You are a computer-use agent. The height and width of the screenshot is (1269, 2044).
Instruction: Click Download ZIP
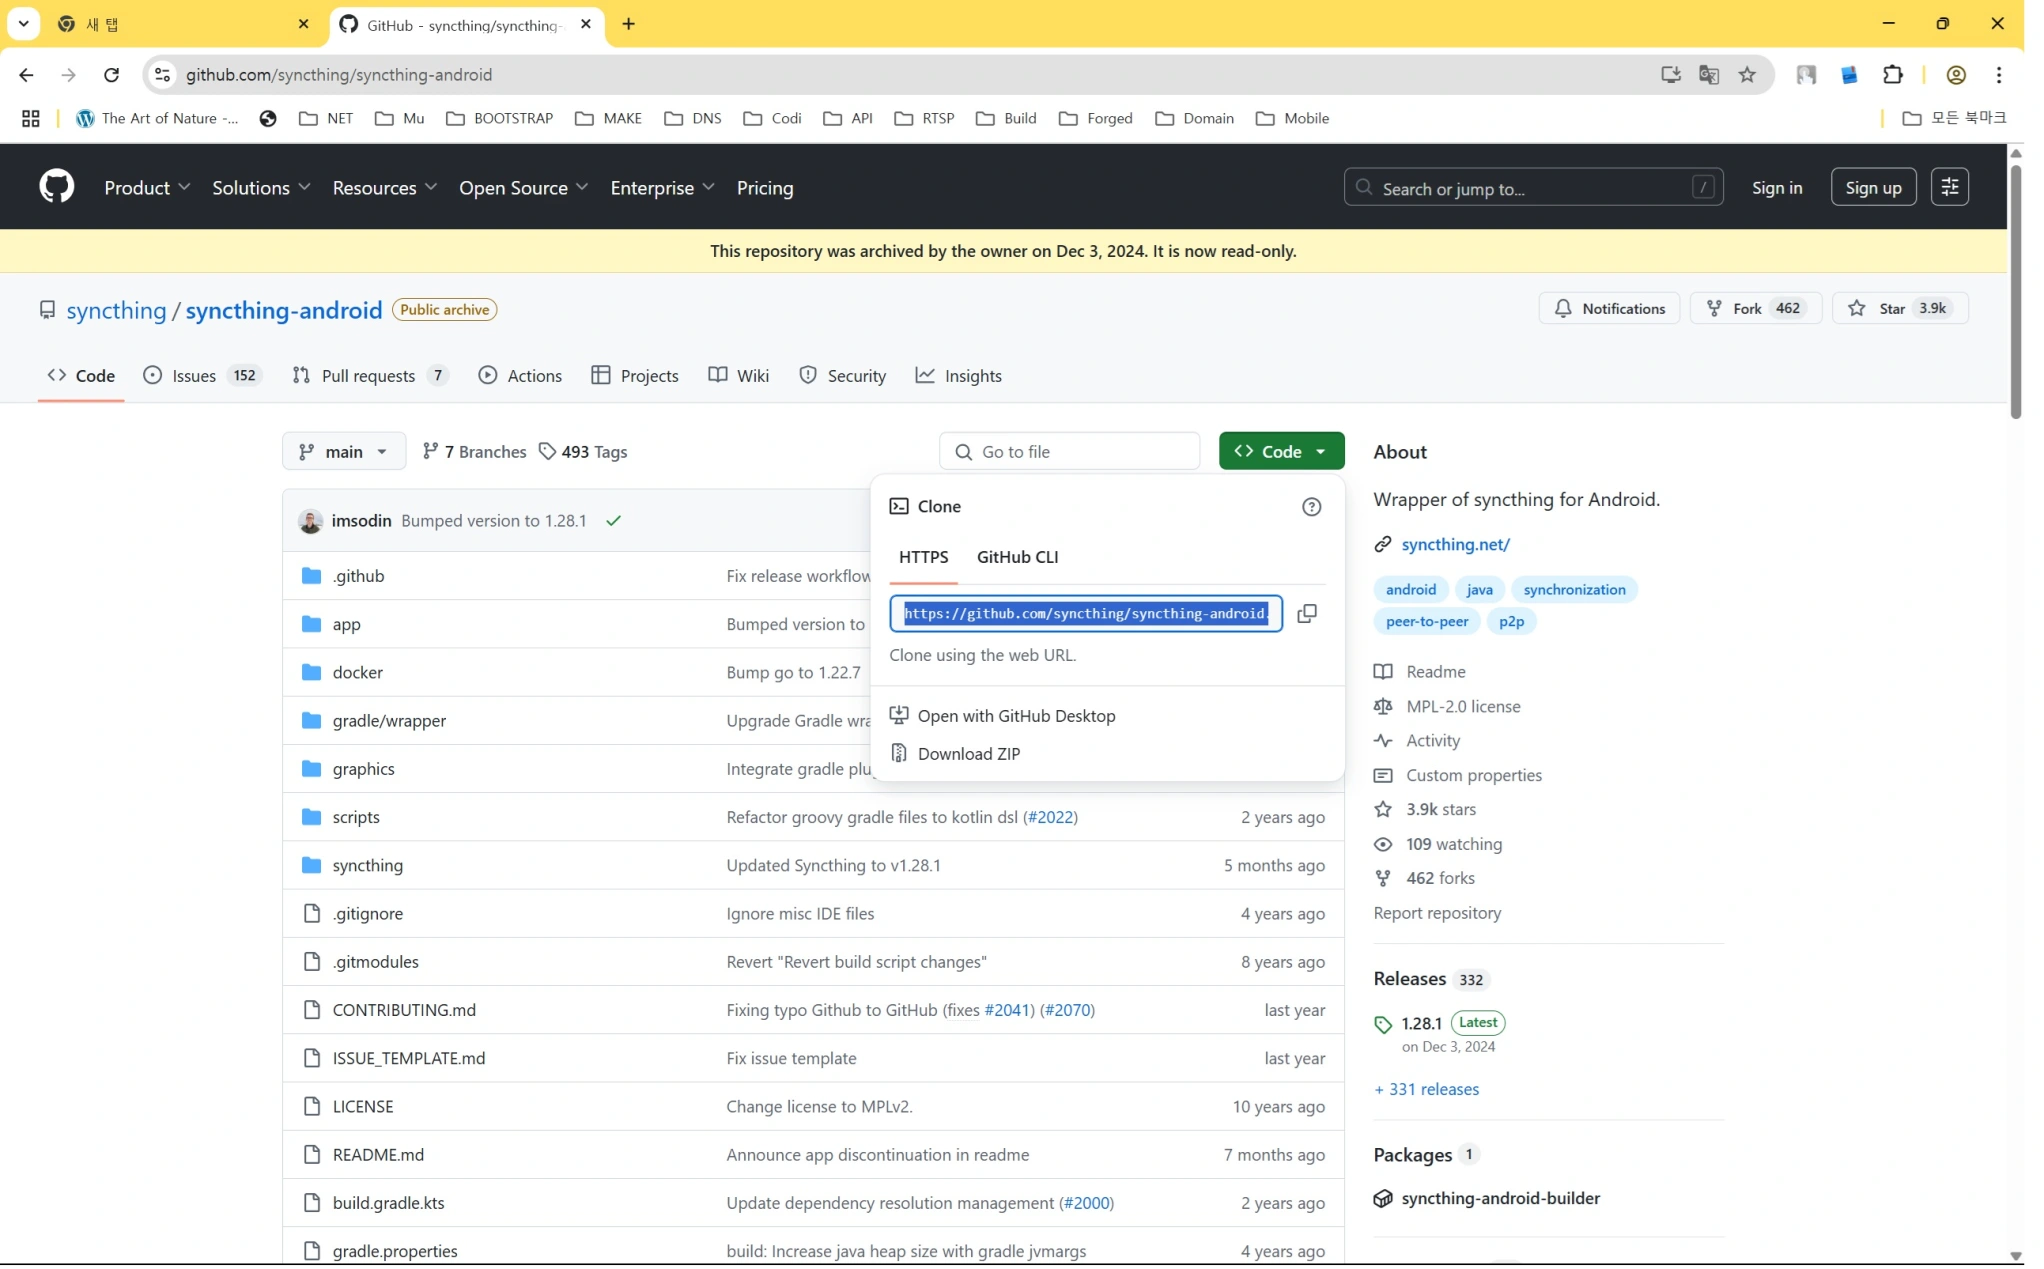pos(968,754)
* * *
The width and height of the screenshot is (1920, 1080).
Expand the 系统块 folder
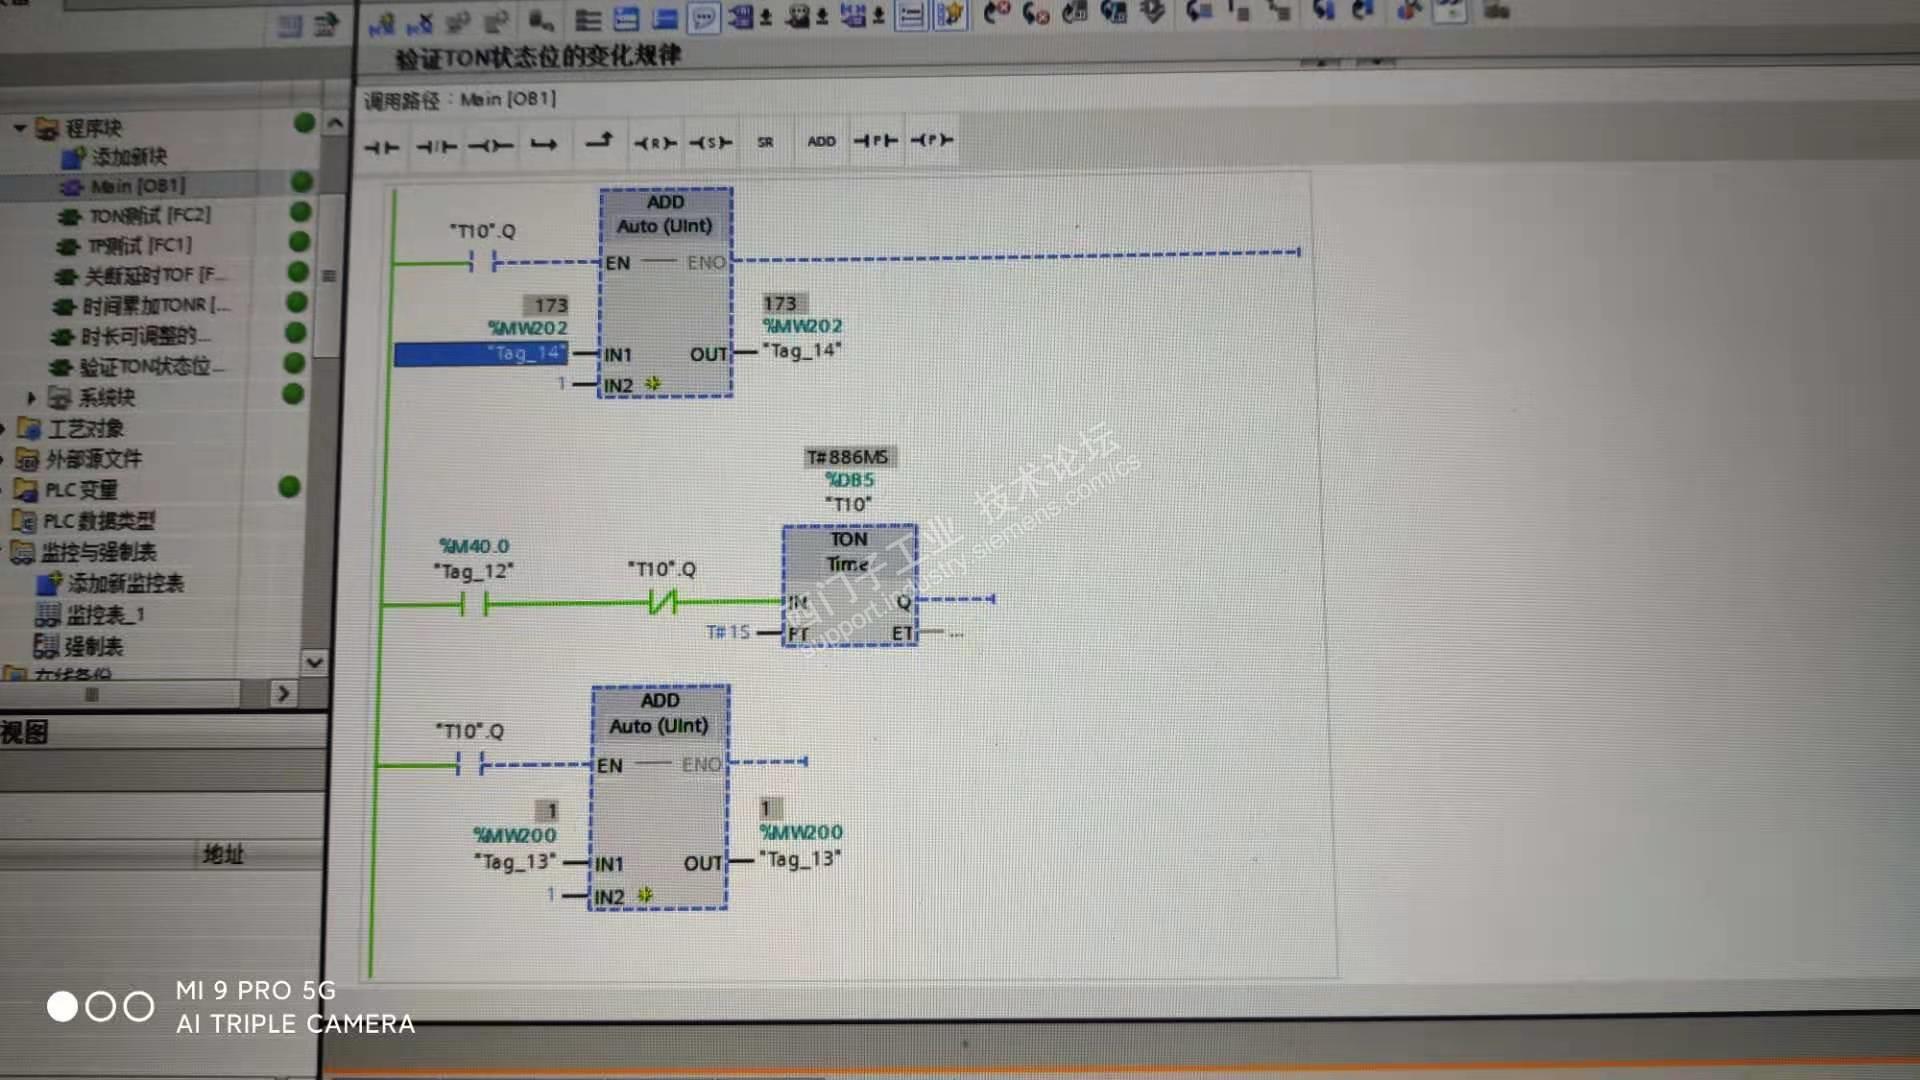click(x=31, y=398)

» **TASK PROMPT**:
In the records above, how many lines include "width"? Reply only with the number.

» **WRITTEN SOLUTION**:
2